Commissioner Kaduna State
- In office 2015–2017
- Governor: Nasir Elrufai

Minority Leader Kaduna State House of Assembly
- In office 2011–2013

Personal details
- Born: 4 November 1968 Tudun Saibu, Kaduna State
- Education: University of Liverpool Abubakar Tafawa Balewa University Usman Danfodiyo University
- Profession: Professor
- Website: https://www.noun.edu.ng/

= Shehu Usman Adamu =

Nigerian academic

Shehu Usman Adamu (born 4 November 1968) is a Nigerian professor, politician, administrator, former Member, Kaduna State House of Assembly, public commentator and political analyst. He has some 36 publications on Google Scholar cited 130 times between 2007 and 2025.

==Early life ==
Adamu was born on 4 November 1968, at Tudun Saibu, of Soba Local Government Area, of Kaduna State. He attended Tudun Sabiu Primary School between 1974 and 1980. He attended Government Secondary School, Saminaka between 1980 and 1985. He attended Kano State College of Art and Science between 1986 and 1988. He earned a Bachelor of Science in Zoology from Usman Danfodiyo University Sokoto in 1994. He completed a Master of Science and Doctor of Philosophy in Applied Parasitology from Abubakar Tafawa Balewa University, Bauchi in 1998 and 2004, respectively. Adamu earned a master's degree in Public Health at the University of Liverpool, United Kingdom in 2013, and a postgraduate diploma in Education from National Open University of Nigeria in 2022.

==Career==
Adamu began his career as a graduate assistant with Abubakar Tafawa Balewa University Bauchi, rising. to the level of senior lecturer. There he held many responsibilities, including committee member, level coordinator, up to project and IT officer in consultancy.

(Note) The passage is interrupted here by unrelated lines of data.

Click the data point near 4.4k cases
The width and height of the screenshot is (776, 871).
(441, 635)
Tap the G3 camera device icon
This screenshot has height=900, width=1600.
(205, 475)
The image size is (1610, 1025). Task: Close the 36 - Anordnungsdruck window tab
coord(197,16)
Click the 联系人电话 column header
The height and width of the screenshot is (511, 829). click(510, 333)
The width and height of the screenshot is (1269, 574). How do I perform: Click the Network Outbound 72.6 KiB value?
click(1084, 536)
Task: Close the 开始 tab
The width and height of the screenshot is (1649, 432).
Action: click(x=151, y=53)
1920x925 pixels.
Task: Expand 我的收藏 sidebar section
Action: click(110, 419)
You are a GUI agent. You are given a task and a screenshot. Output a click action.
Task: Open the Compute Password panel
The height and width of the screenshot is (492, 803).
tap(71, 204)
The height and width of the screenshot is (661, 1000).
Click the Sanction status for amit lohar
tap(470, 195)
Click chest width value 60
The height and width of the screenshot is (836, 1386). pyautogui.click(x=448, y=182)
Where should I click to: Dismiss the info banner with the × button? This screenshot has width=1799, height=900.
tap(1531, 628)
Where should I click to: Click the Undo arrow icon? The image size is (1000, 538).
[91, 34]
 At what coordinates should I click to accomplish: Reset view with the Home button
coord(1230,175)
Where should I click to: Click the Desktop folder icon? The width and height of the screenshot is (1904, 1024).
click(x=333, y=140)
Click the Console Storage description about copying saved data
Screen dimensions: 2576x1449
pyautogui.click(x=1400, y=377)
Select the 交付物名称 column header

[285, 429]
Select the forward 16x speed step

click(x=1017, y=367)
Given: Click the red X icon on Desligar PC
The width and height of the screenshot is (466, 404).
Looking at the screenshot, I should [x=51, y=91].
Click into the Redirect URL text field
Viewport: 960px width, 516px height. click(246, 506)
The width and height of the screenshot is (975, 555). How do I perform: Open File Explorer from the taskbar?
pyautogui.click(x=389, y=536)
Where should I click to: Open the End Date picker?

He entered politics in 2006 and ran in the 2007 Nigerian general election to represent Maigana Constituency of Soba Local Government. He won election as Kaduna State House of Assembly Member. He ran again in the 2011 Nigerian general election under the defunct Congress for Progressive Change. Winning the election, Adamu become the Minority Leader in the Kaduna State House of Assembly in 2011.

He served as the Commissioner in Kaduna State under the former Governor Malam Nasir Elrufai between 2015 and 2017.